Instruções e requisitos
Diga se cada afirmação concorda com o texto sobre a CPMI do Cachoeira, respondendo sim ou não e citando literalmente as palavras do texto que decidem a questão: 1. Rui Falcão era o presidente do PT. 2. Demóstenes Torres era filiado ao PSDB. 3. O julgamento do Mensalão no STF já havia começado.
══ Trecho do texto
Notas do Pinheiro

Jornalismo Analítico

domingo, abril 29, 2012

A tentativa de “sequestro” da CPMI


OS CORRELIGIONÁRIOS do Partido dos Trabalhadores (PT) parecem ter uma curiosa propensão para queimar a língua, muito mais do que os políticos de outros partidos, abrindo jogos que os seus próprios interesses aconselhariam a manter fechados. Em Abril, por exemplo, talvez por um misto de soberba e de servilismo para com o primeiro-companheiro Luiz Inácio da Silva (PT-SP), o presidente do PT, Rui Falcão (PT-SP), proclamou que a agremiação pretendia usar a chamada Comissão Parlamentar Mista de Inquérito (CPMI) do Cachoeira, ainda em gestação, para apurar "esse escândalo dos autores da farsa do Mensalão". A revelação desmascarou a gana do ex-presidente da República, Luiz Inácio da Silva, para que a investigação fosse conduzida de maneira tal a fabricar um nexo entre o contraventor goiano Carlinhos Cachoeira, o araponga Dadá que trabalha para ele, o governador do Estado de Goiás, Marconi Perillo (PSDB-GO), o senador da República, Demóstenes Torres (sem partido/GO), e órgãos de mídia.

O GOVERNADOR Perillo, então oposicionista senador da República, incorreu na ira eterna de Luiz Inácio da Silva ao tornar público que o alertara para o esquema de compra de votos de deputados em benefício de seu governo (2003-10), antes da irrupção do escândalo do qual alegava não ter conhecimento, o Mensalão (2003-05). Já o araponga Dadá, presumivelmente em conluio com o seu chefe, que tinha pontes com Perillo e relações estreitas com Demóstenes, municiou reportagens inconvenientes para a cúpula petista. Por último, ninguém superou Demóstenes no Senado Federal como crítico contundente dos governos do PT. Eram motivos de sobra, portanto, para o confessado propósito de desfigurar em seu favor a agenda da CPMI no Congresso Nacional, ainda mais se os seus trabalhos viessem a coincidir com o início do julgamento do Mensalão no Supremo Tribunal Federal (STF), esperado para os próximos meses.
════
══ Material fornecido
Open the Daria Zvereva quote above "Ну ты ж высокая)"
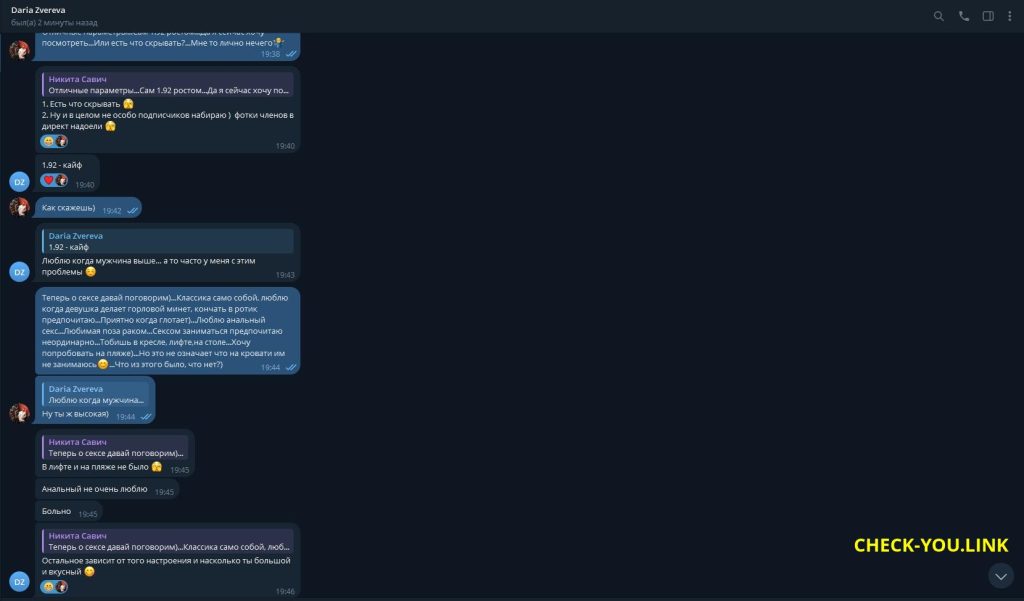The height and width of the screenshot is (601, 1024). [92, 394]

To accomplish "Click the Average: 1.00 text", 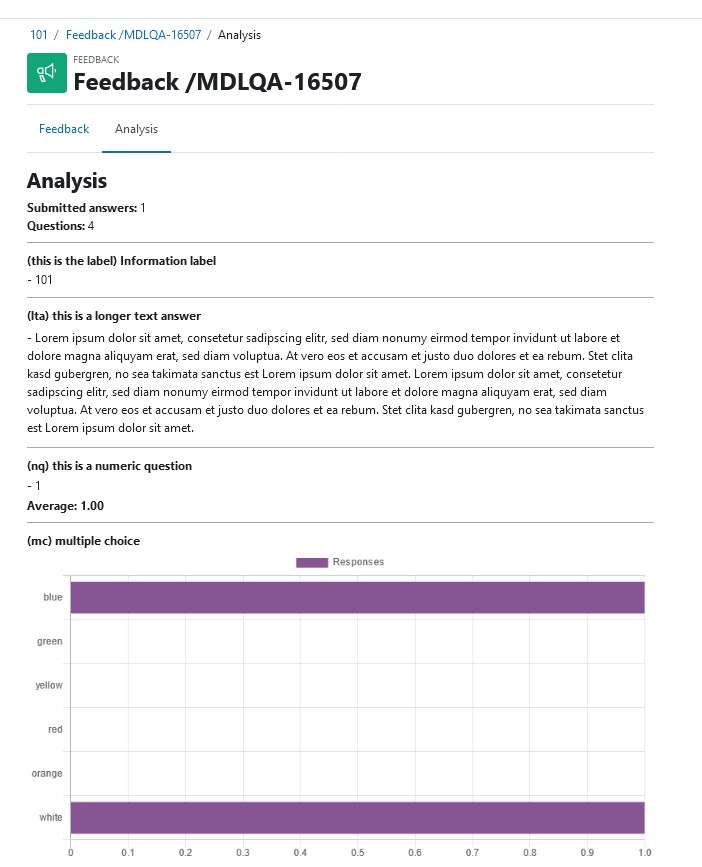I will pos(65,506).
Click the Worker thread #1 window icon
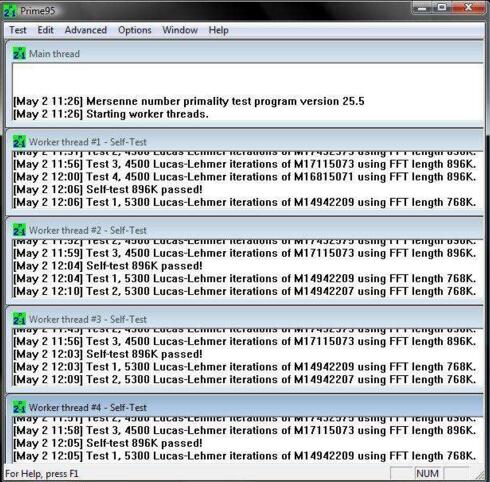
════
Resposta à tarefa
1. Sim: "o presidente do PT, Rui Falcão (PT-SP)".
2. Não: "Demóstenes Torres (sem partido/GO)".
3. Não: "o início do julgamento do Mensalão no Supremo Tribunal Federal (STF), esperado para os próximos meses".